[Written exercise]
Copy the records from the start through the line with "pos(501,262)", swapping "description" for "summary" and changing nothing else. Leave the pictures out.

Data on locating visible targets:
-- start --

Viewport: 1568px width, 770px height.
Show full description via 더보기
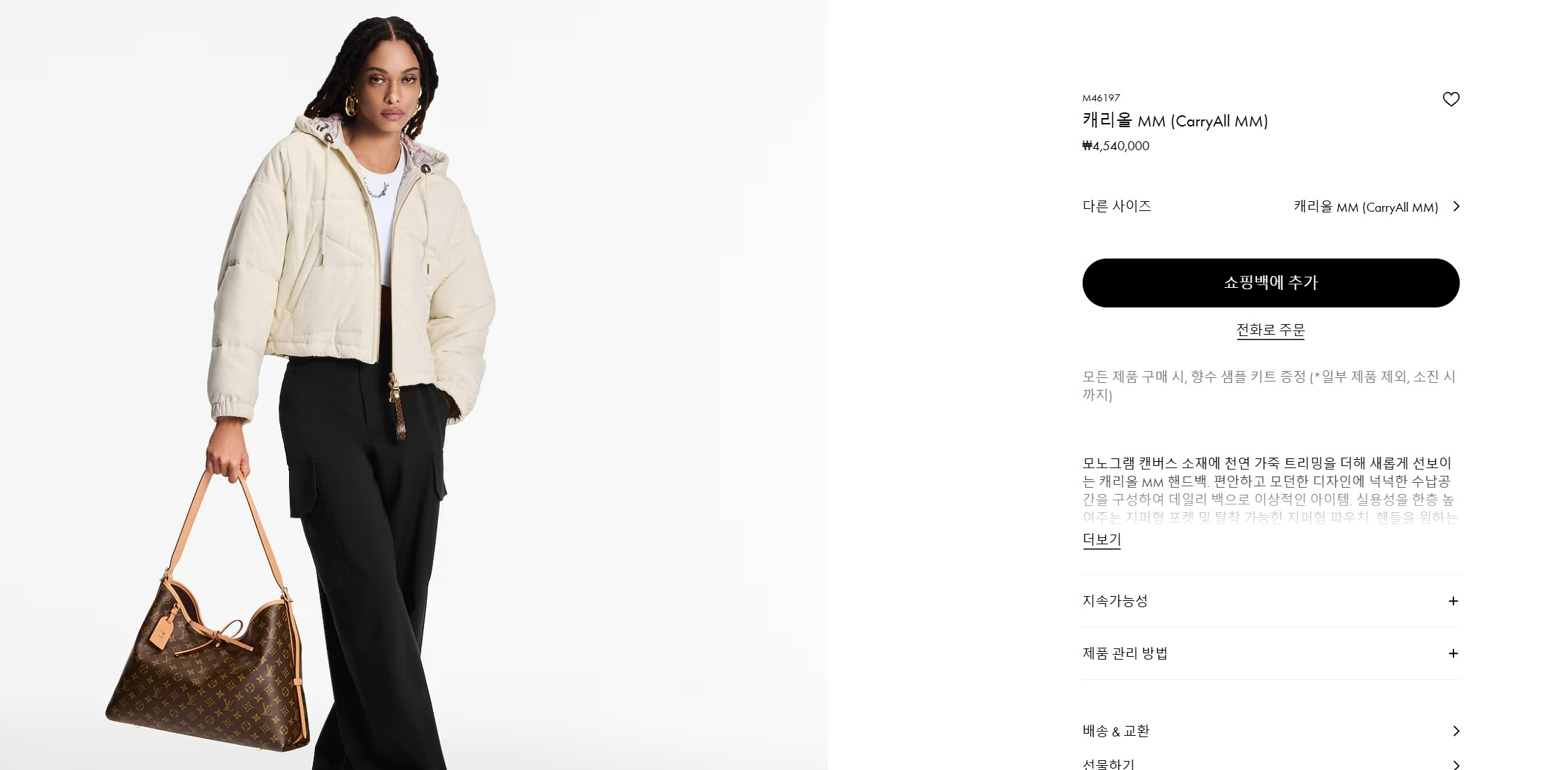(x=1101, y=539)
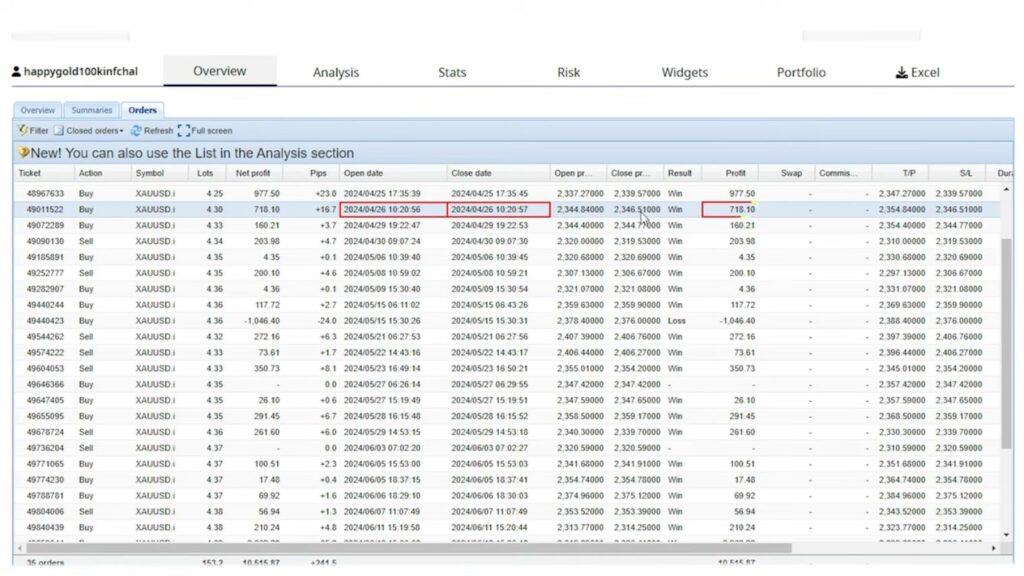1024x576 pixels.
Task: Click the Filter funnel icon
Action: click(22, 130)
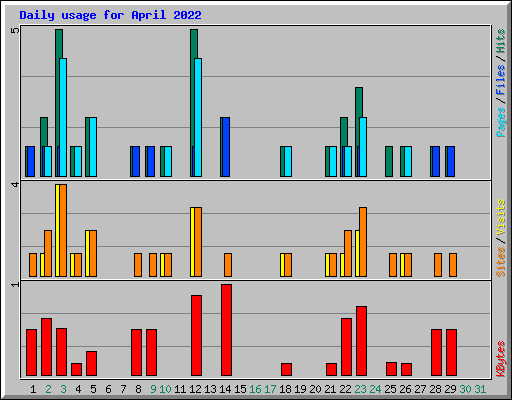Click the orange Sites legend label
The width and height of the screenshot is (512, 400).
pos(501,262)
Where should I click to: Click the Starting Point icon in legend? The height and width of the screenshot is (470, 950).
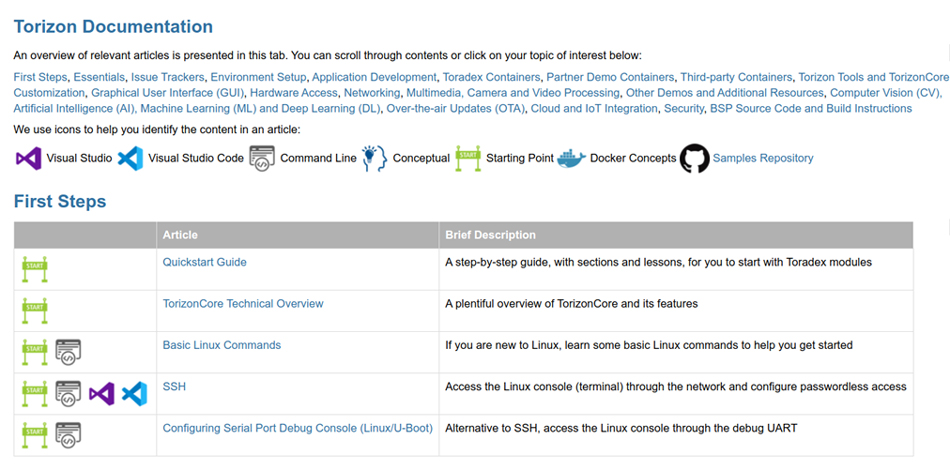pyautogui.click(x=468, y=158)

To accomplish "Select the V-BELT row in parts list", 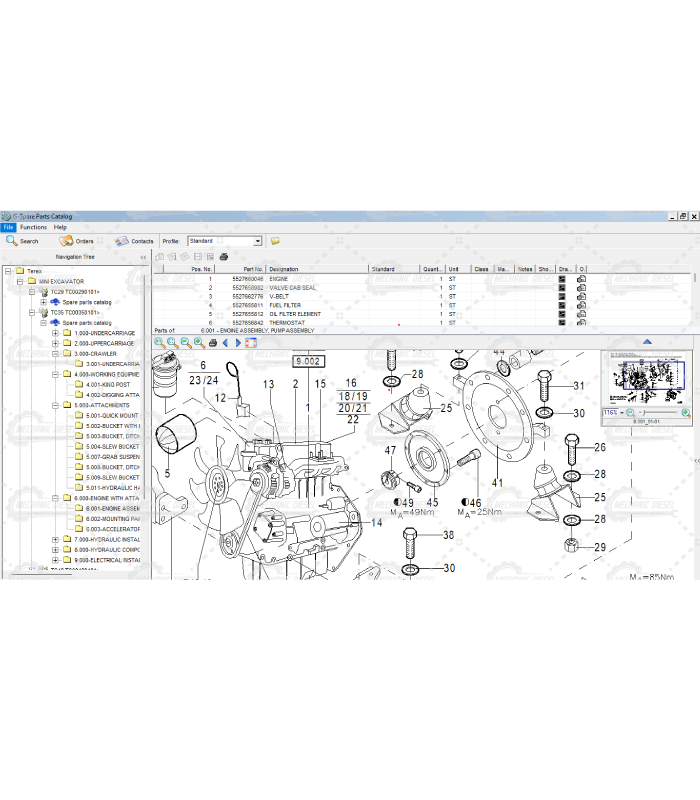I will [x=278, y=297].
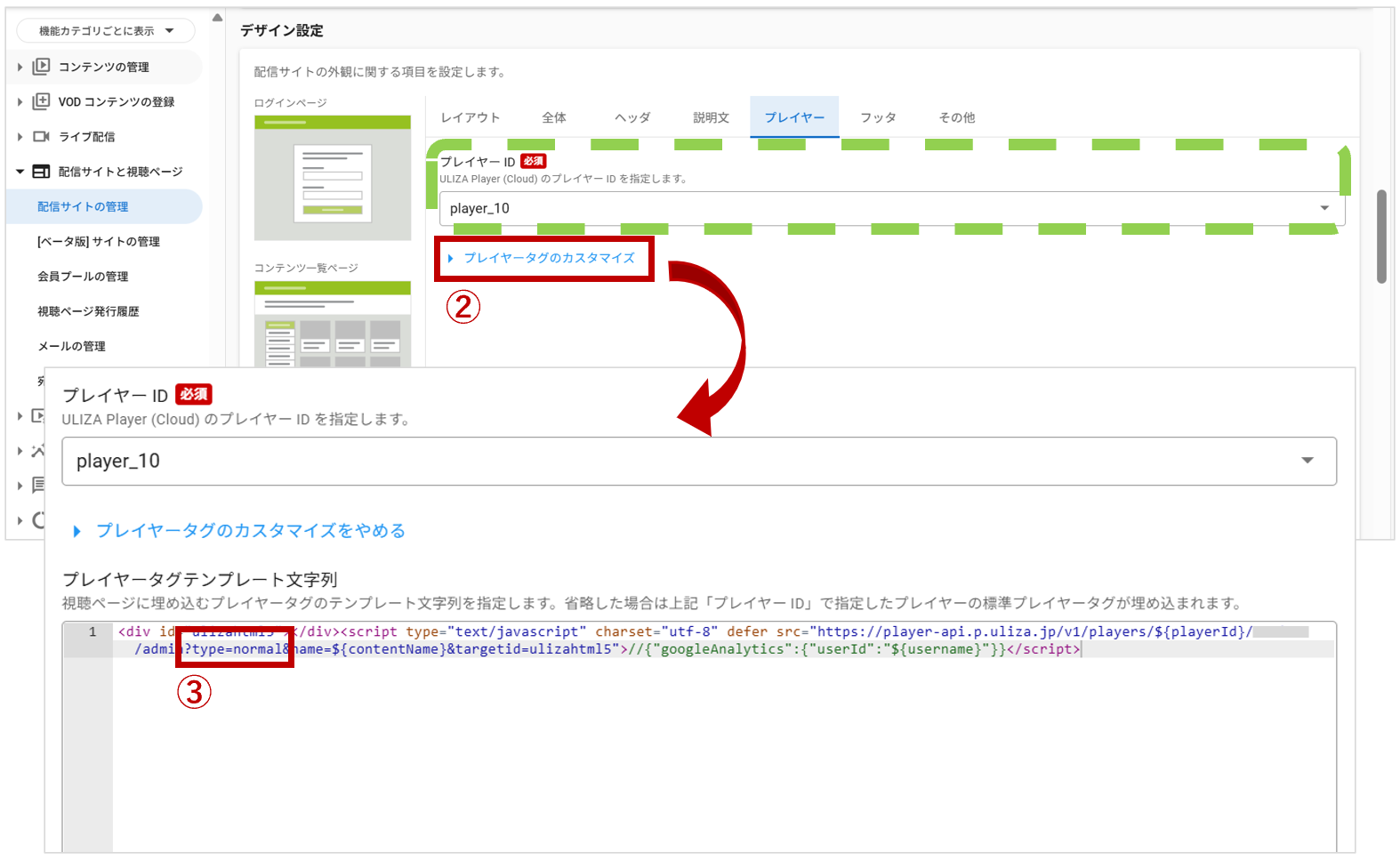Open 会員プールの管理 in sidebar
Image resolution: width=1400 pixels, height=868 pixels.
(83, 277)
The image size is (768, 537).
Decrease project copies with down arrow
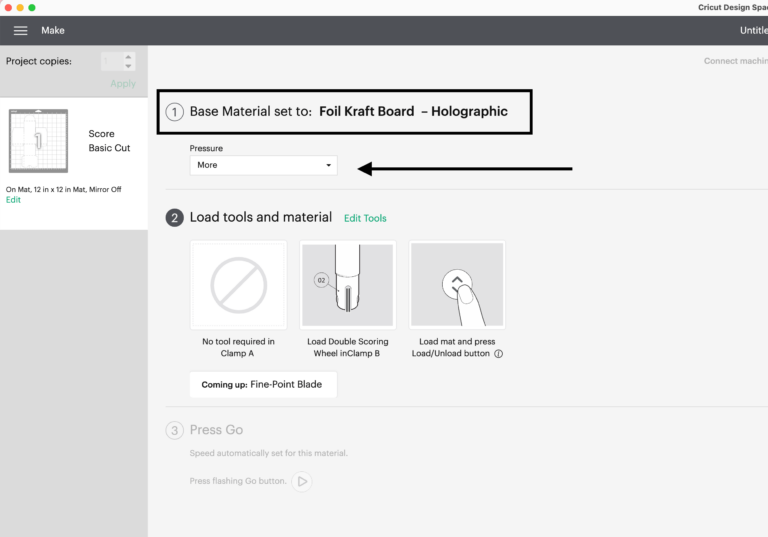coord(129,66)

-- end --

[Problem solution]
Viewport: 1568px width, 770px height.
Show full summary via 더보기
(x=1101, y=539)
1024x576 pixels.
Task: Click the Filter funnel icon
Action: click(22, 130)
Click the orange Sites legend label
The width and height of the screenshot is (512, 400).
pos(501,262)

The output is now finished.